Your objective: Please print the items below exactly, starting at the line that contains "You are a computer-use agent. This" and stopping after the line that contains "coord(1242,576)".

┄┄┄┄┄┄┄┄┄┄

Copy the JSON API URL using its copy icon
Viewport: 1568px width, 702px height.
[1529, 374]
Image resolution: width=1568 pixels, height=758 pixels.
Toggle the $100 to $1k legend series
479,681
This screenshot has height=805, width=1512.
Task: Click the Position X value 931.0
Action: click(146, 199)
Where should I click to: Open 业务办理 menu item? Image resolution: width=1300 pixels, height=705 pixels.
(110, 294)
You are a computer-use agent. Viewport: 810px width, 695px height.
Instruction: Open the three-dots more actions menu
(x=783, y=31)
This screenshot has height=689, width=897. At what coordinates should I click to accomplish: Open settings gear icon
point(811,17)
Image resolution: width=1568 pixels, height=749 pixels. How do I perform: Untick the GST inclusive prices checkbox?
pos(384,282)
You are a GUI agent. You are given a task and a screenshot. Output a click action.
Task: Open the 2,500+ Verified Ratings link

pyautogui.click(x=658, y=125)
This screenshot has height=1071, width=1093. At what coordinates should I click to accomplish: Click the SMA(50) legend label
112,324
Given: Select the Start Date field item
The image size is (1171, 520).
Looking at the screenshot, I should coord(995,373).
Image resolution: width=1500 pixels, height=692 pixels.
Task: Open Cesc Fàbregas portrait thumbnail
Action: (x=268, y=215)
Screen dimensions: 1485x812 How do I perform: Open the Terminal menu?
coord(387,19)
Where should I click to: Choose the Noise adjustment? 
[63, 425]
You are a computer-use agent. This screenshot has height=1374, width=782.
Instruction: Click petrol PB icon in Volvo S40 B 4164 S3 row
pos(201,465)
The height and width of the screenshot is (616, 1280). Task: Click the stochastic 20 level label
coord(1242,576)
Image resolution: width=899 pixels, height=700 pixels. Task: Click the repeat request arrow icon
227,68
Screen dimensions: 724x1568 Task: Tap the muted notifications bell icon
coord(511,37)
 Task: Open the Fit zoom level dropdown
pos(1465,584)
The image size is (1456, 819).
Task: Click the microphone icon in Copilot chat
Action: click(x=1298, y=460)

┄┄┄┄┄┄┄┄┄┄

Complete output:
You are a computer-use agent. This screenshot has height=1374, width=782.
Instruction: Click petrol PB icon in Volvo S40 B 4164 S3 row
pos(201,465)
The height and width of the screenshot is (616, 1280). Task: Click the stochastic 20 level label
coord(1242,576)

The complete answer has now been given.